In his view, despite the 90-day pause on the vast majority of tariffs and the deals that are being announced with different countries, including the UK, the world is entering a period where a baseline level of tariffs will become the norm.
“I suspect that management teams are now examining their supply chains at a granular level, considering factors such as the source of imports, applicable tariff rates and the costs associated with adjustments, instead of focusing on growth,” he said. “They will be trying to determine whether they are able to seek cheaper alternatives or shift production domestically, weighing considerations of capital expenditure against the evolving tariff landscape.”
In this environment, he has seen an increase in companies looking for short-term working capital, such as 18-month or two-year facilities.
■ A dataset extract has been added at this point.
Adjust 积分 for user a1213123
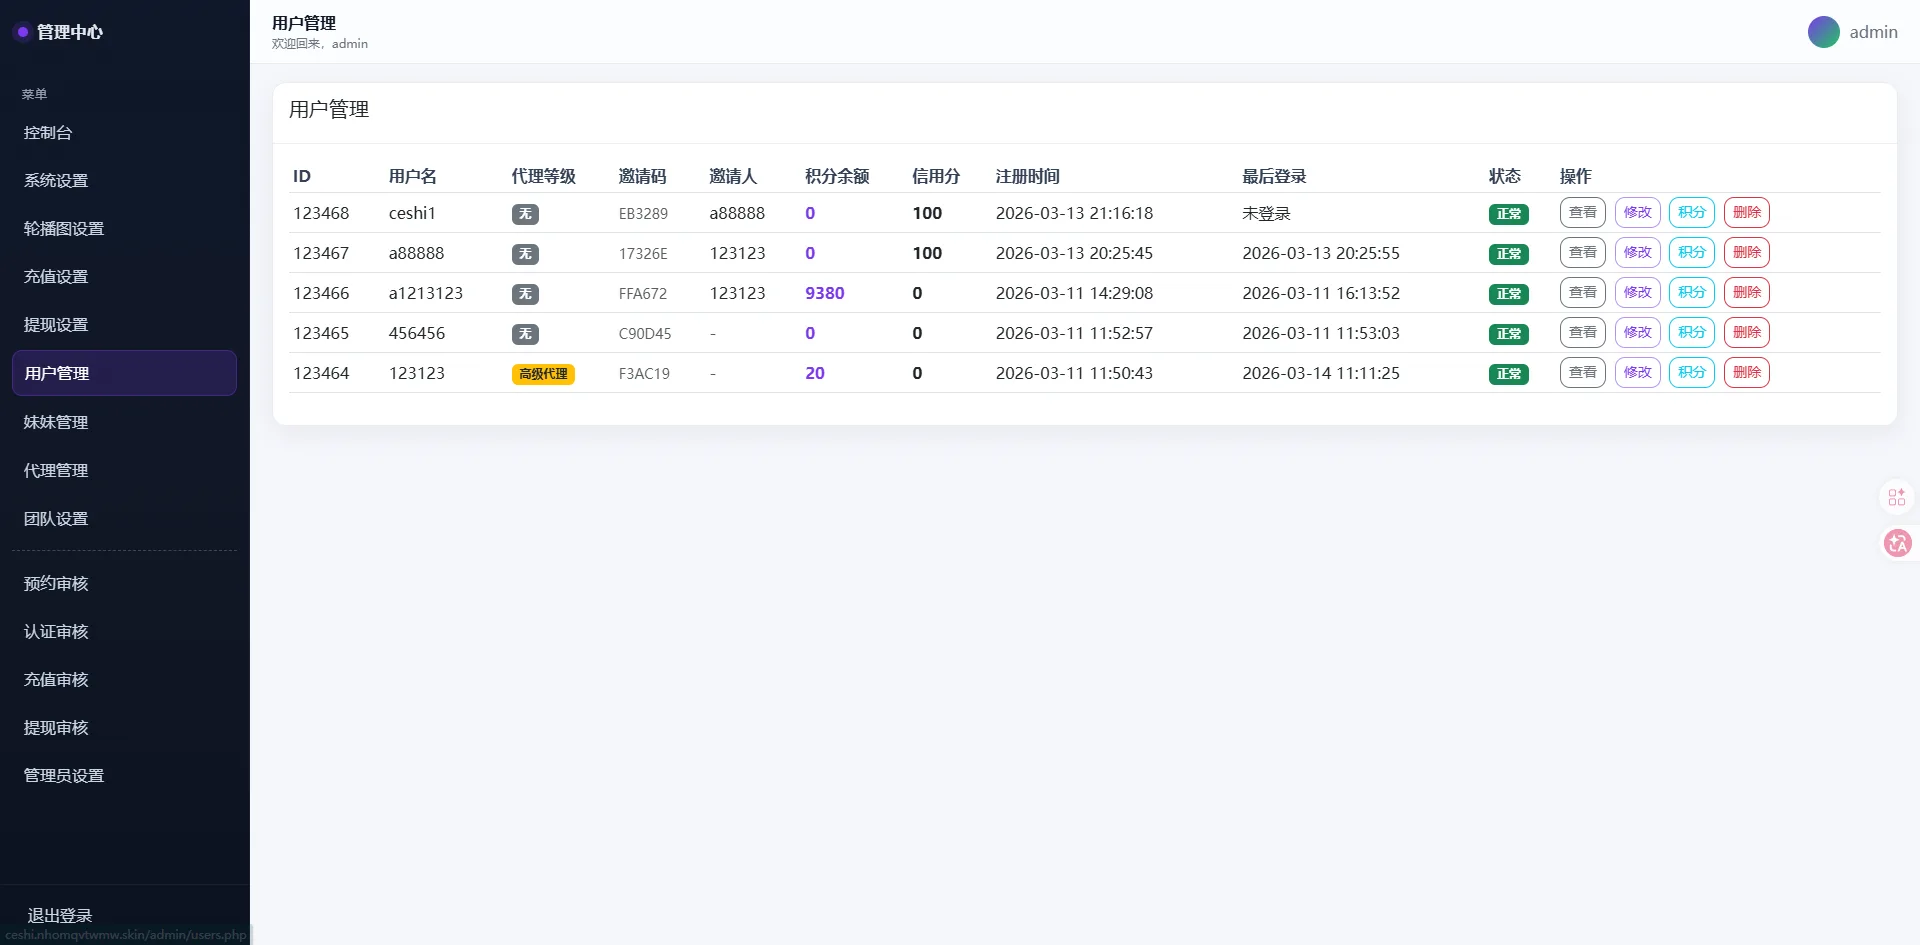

“These companies may not have enough of a track record to secure bank financing, but they have an interesting business model not burning cash and need the working capital to grow,” he said. “That’s a big opportunity for us to step in.”
He’s particularly looking at companies which have very limited cross-border trade however, because it is “incredibly tough to price an appropriate risk return today when the rules of the road keep changing”.
He says it is difficult to find businesses that won’t be impacted, either directly or indirectly, and that there is a huge unknown because tariffs might continue to change from one week to the next.
“It’s just a question of whether you are being sufficiently compensated for the known unknowns,” he added. “It may seem obvious in several weeks but today it feels like a bet rather than investment.”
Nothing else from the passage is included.